"If it ain't broke, don't fix it" - The Fallacy of Complacency
"If it ain't broke, don't fix it" is a popular saying which many abide by. It's been used in the context of everything from large scale political disagreements and social reform to high school debating and personal mottoes. One could even go so far as to say that in many, it is an ingrained rule.
Of course, "broke" implies that something is not working, that it does not fulfill its purpose. That, in its current state, it is utterly defunct and unusable.
In magic, we are looking to create an experience for our spectators. When done correctly, magic will be remembered as exactly that: an experience. It will, in a decade's time, at the mention of a magician, at the mention perhaps of a psychological study in my case, a woman will tell her friend of a moment she once experienced. It will probably be a wildly incorrect anecdote, granting us abilities we could only ever dream of. But that one experience was so meaningful, that specific images stuck with out dear spectator for many years. And whilst misleading, misremembered, these images will be recreated after those ten years, and an experience will be recalled from those images, and this kernel, this insignificant, fragmented kernel will have changed that spectator's life in some small way (or perhaps not so small). This kernel will be the essence of our magic, and its impact on our spectators.
This is almost impossible, but not quite, to achieve.
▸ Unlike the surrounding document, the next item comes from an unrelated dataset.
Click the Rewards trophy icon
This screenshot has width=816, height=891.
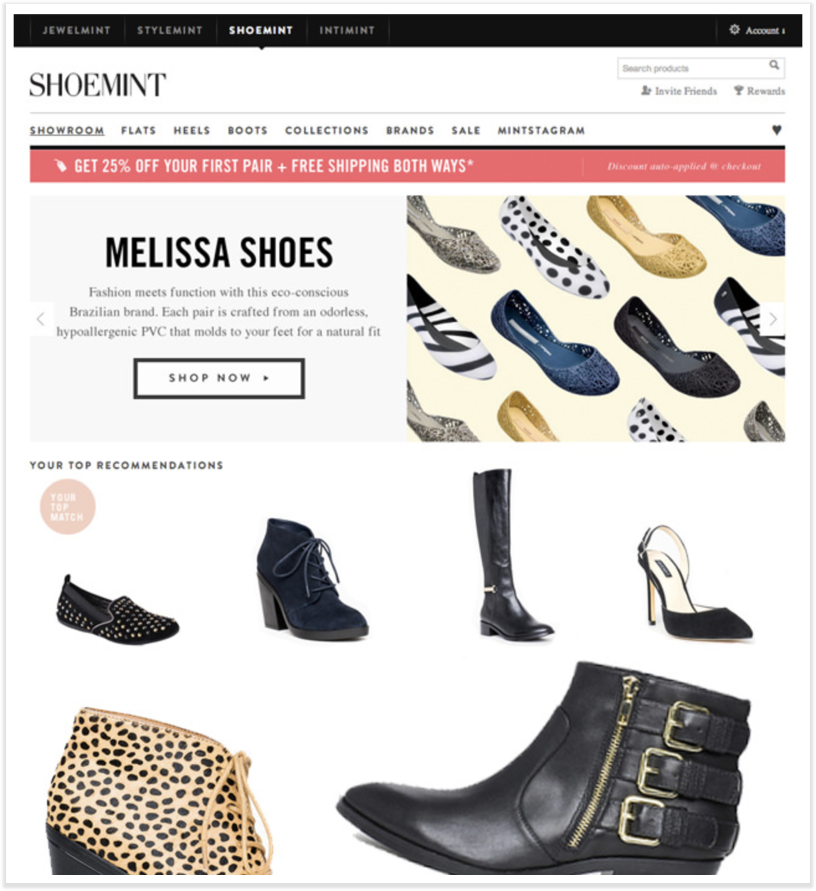point(738,90)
If we hope to achieve this sort of experience, what I believe to be magic amongst its most powerful, then we have our work cut out for us. This sort of experience is not easy to create. I have always felt that since magic has this potential, that this is what we therefore should consider our holy grail. Forget the moments of screaming. We need to look past that to see the true potential of our magic.
If we hope to achieve this sort of experience, it goes without saying that everything needs to be right. It means that what might first appear to be a small problem, will make the difference between success and failure in this attempt.
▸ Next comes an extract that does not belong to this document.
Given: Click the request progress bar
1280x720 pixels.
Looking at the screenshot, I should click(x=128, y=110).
A repertoire which is not congruent with your performing persona will be seen as an anomaly, if only subconsciously. Our brains love patterns, and a break in pattern is especially noticeable. Subconsciously, it is very easy to shut down as a result. The path to a deep experience is a very narrow one, and easily closed. You may still get good reactions. You may still get the best reactions of your life. But you will still have failed in reaching your potential. Incongruous material interrupts the believability of your magic.
This is but one example.
A classic pass which does not flash, but simply results in you squaring up the deck when the deck is already squared, will create suspicion. Your spectator will probably never think, "Oh, something must have happened." They might, but they probably won't. And yet, in that second, a subconscious barrier shot up. And that means a wall which prevents them from ever experiencing what magic could be. All because you appear to be over handling the deck pointlessly - something a layman would not be able to associate with.
Presentation which is ill-worded, which creates confusion, confrontation, or is simply lengthy, will detract from magic. Presentation which is insulting, patronising, nonsensical, or otherwise incongruous will detract from magic. Presentation which is delivered at the spectator rather than engaging with the spectator will detract from magic.
If one of these things is not right, there goes the experience, out the window. It will replenish Tinkerbell's pixie dust in Neverland perhaps, but it will not return for your spectator.
So many things to look out for.
"If it ain't broke, don't fix it."
I am talking, of course, about our tendency to be lazy.
See, the problem with this mantra is this: Just because something isn't broken, doesn't mean it doesn't need fixing.
Let me make that clearer, by rewording it slightly. Just because something isn't broken, doesn't mean it can't be improved.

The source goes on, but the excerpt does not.